### WHAT TO DO
Rewrite the items, starting at the line that contains "Task: Follow the 常见问题 FAQ link" and continuing through the end, with every coordinate in the answers increased by 102 and all other text kept as it is. Leave the pictures out.

(Screen-element location records)
........

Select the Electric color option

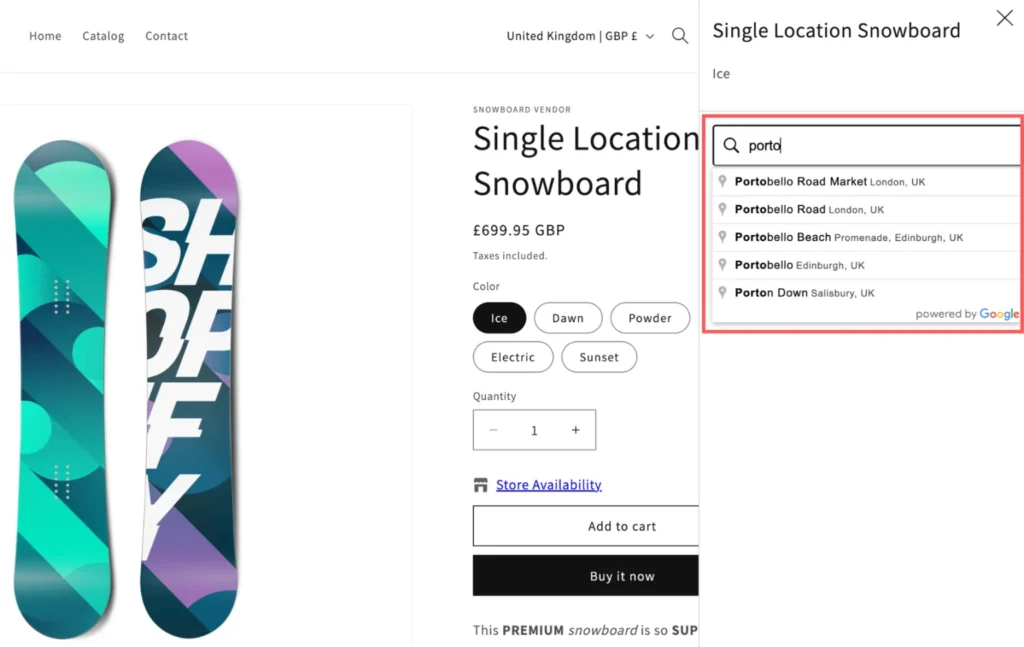pyautogui.click(x=513, y=357)
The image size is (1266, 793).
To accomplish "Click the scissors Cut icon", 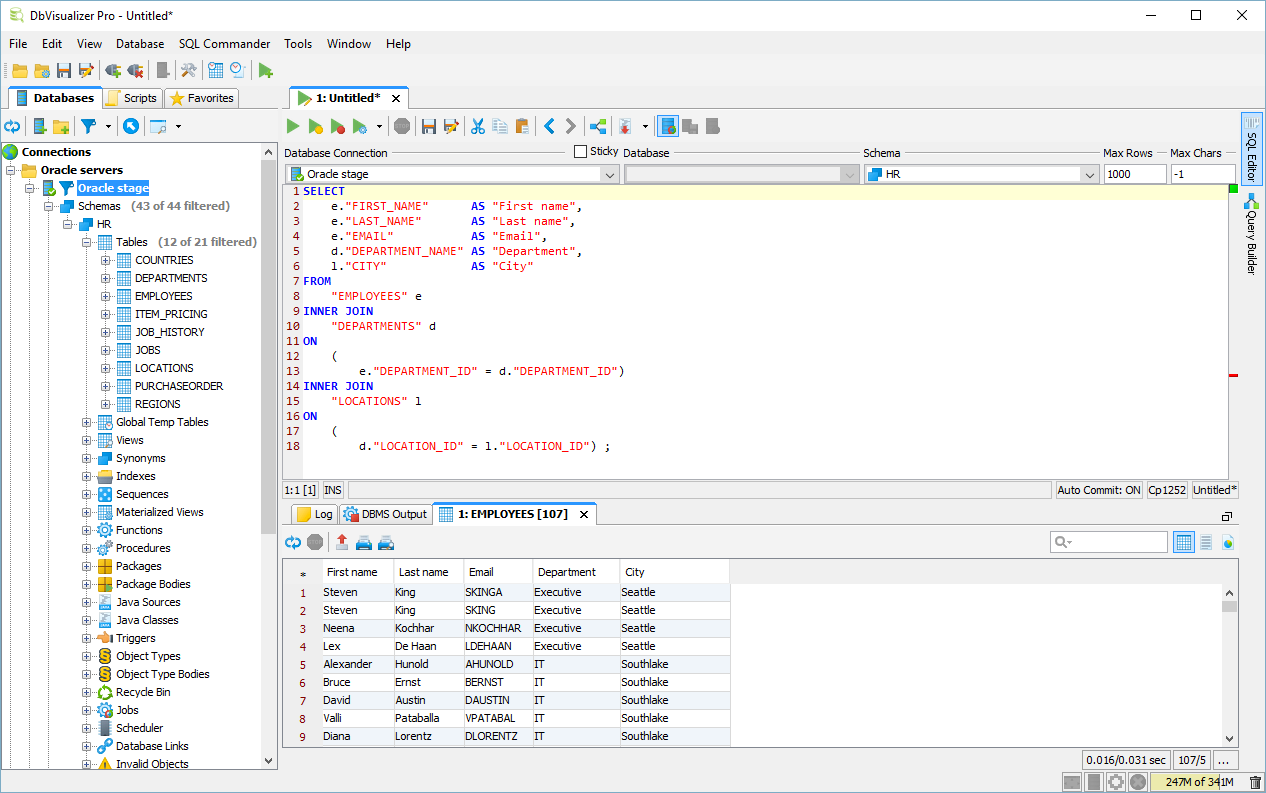I will 478,126.
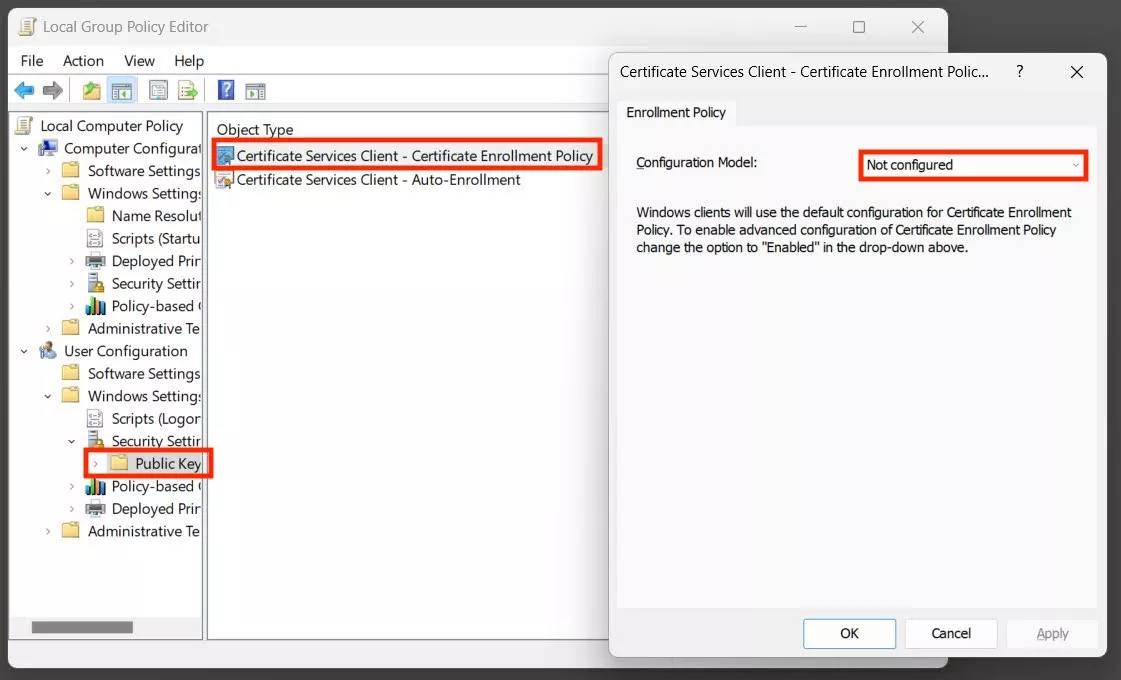1121x680 pixels.
Task: Toggle the Show/Hide Action Pane icon
Action: tap(255, 91)
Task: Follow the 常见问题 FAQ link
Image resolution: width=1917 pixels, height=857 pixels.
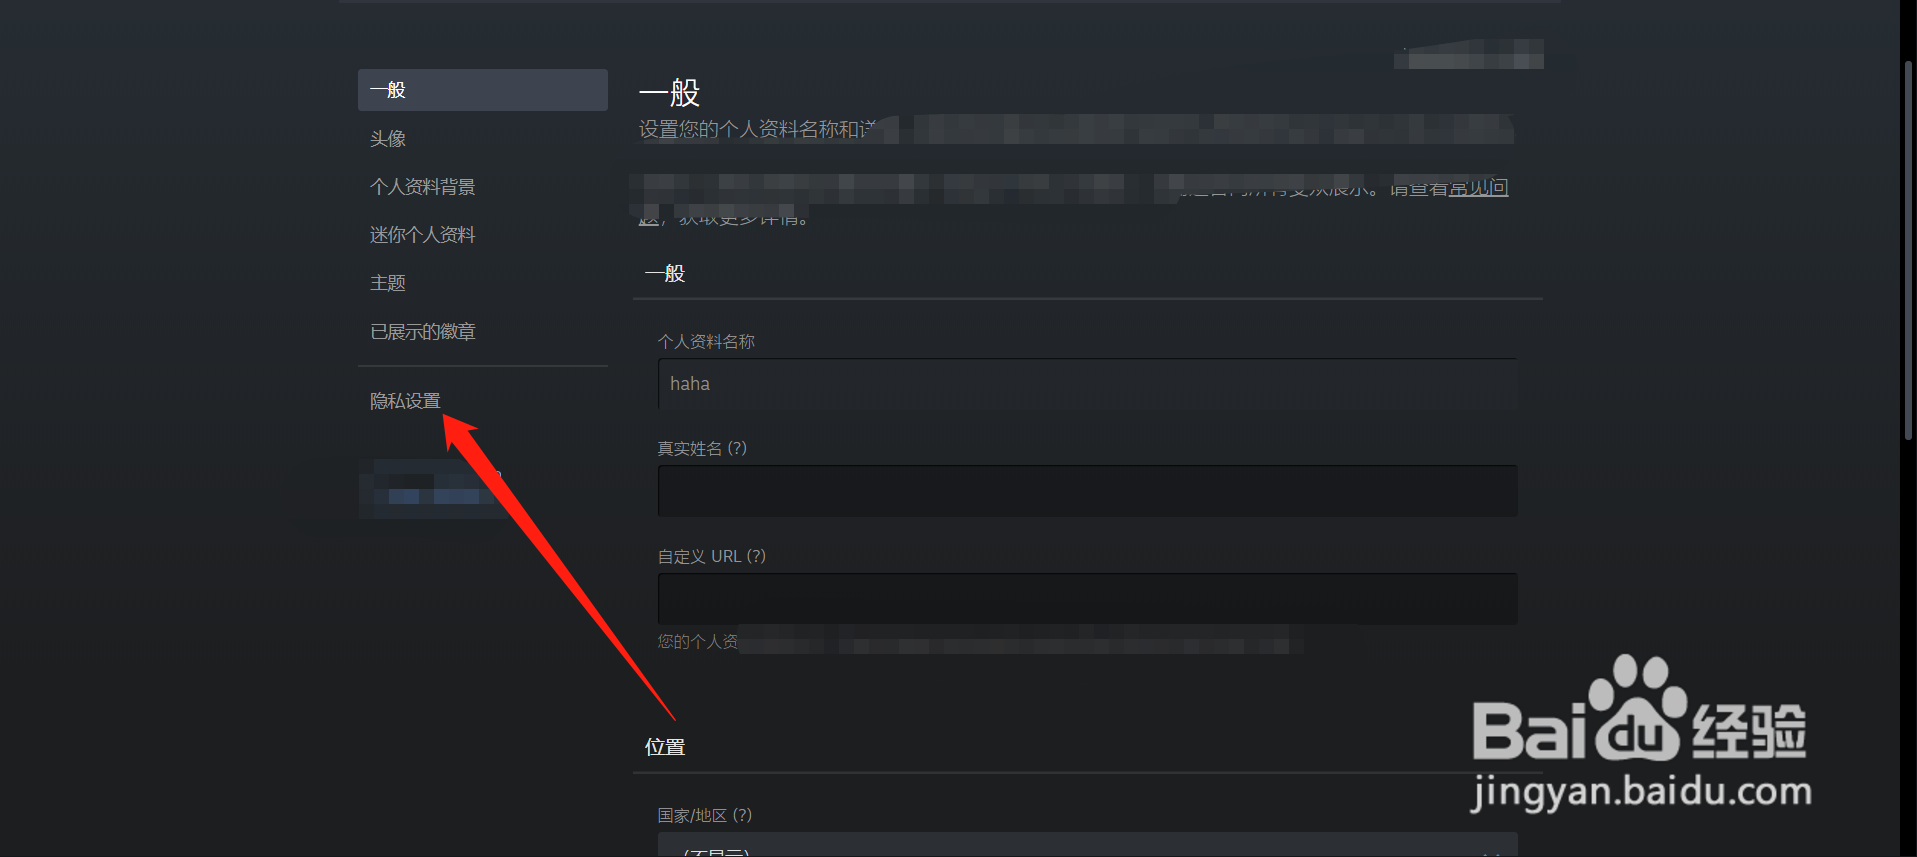Action: [1478, 188]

........

### EXERCISE SOLUTION
Task: Follow the 常见问题 FAQ link
Image resolution: width=1917 pixels, height=857 pixels.
Action: [1580, 290]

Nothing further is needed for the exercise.